■ AIM OF THE TASK:
Look in the material below for the line with "You are a computer-use agent." and the line with "Instruction: Delete the", then set down exactly those two lines and all lines between, nothing more.

■ PROVIDED DATA:
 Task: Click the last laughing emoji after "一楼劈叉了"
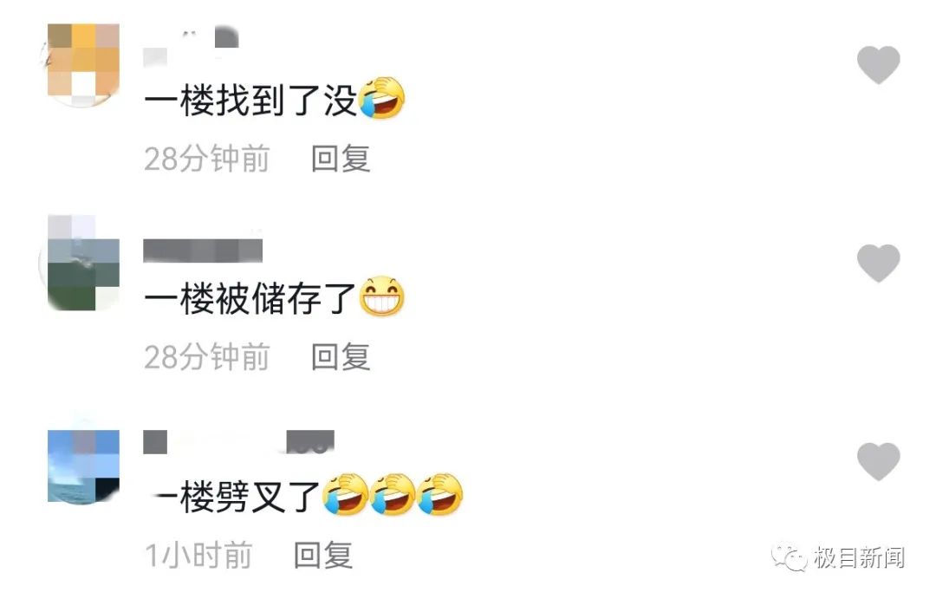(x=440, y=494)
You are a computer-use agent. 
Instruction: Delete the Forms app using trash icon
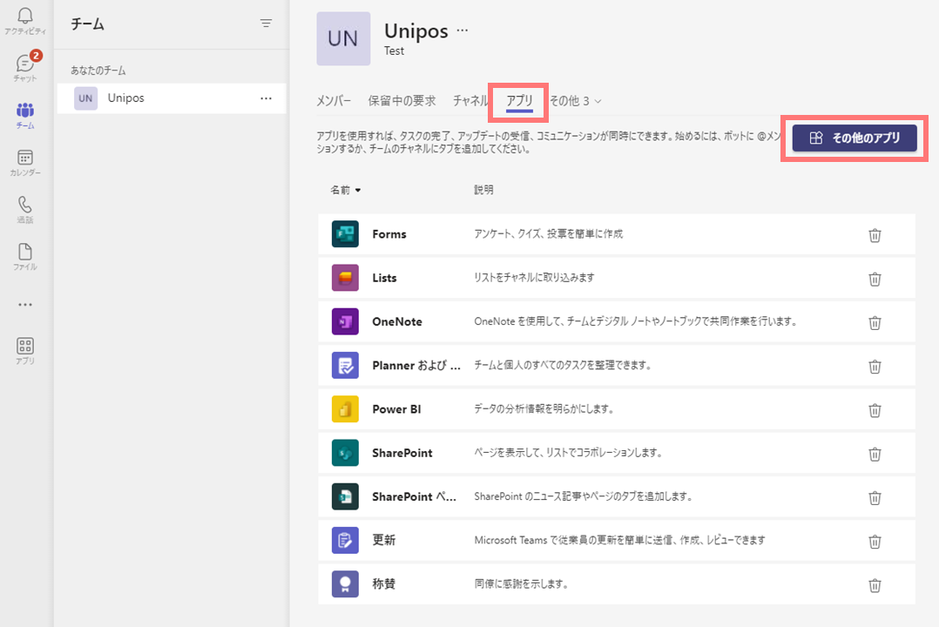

---

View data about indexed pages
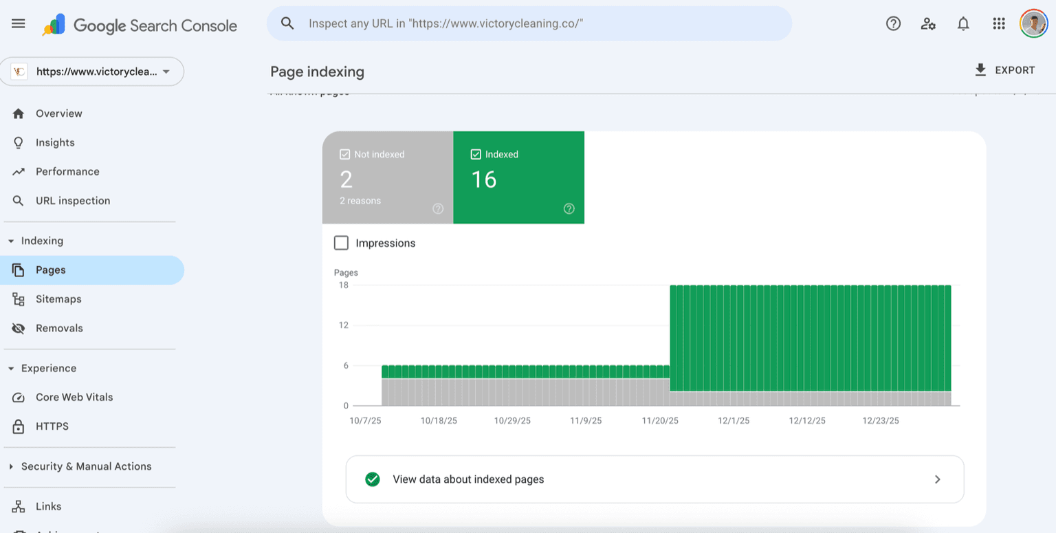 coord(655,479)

--

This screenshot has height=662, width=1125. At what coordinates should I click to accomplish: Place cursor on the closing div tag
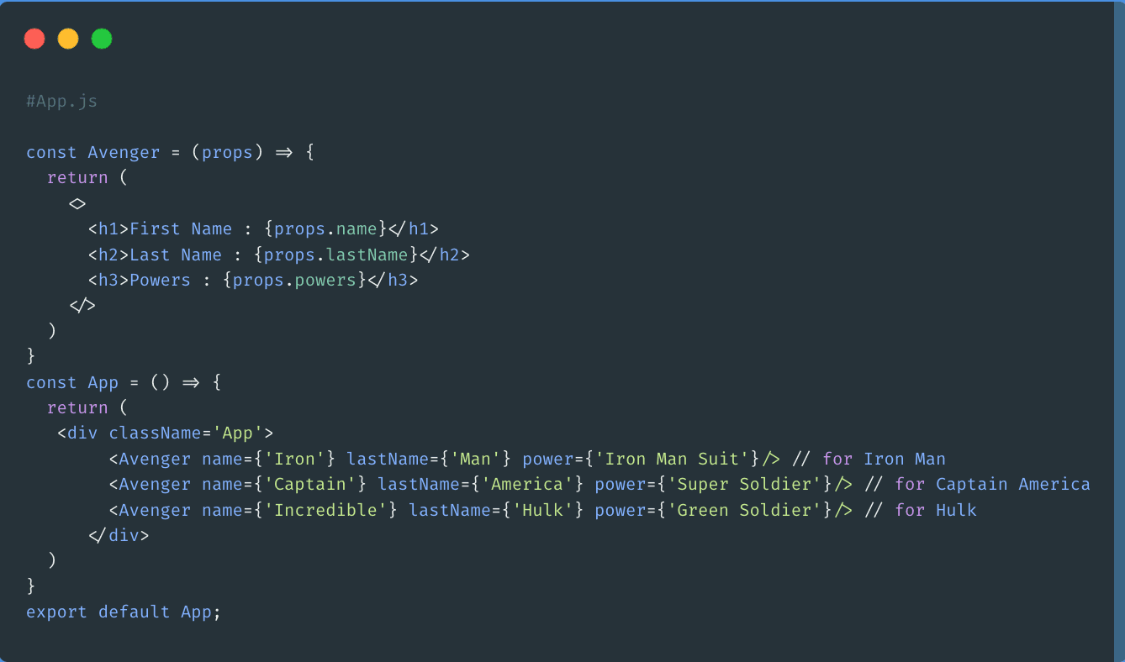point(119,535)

■ ANSWER SPACE:
You are a computer-use agent. 
Instruction: Delete the Forms app using trash icon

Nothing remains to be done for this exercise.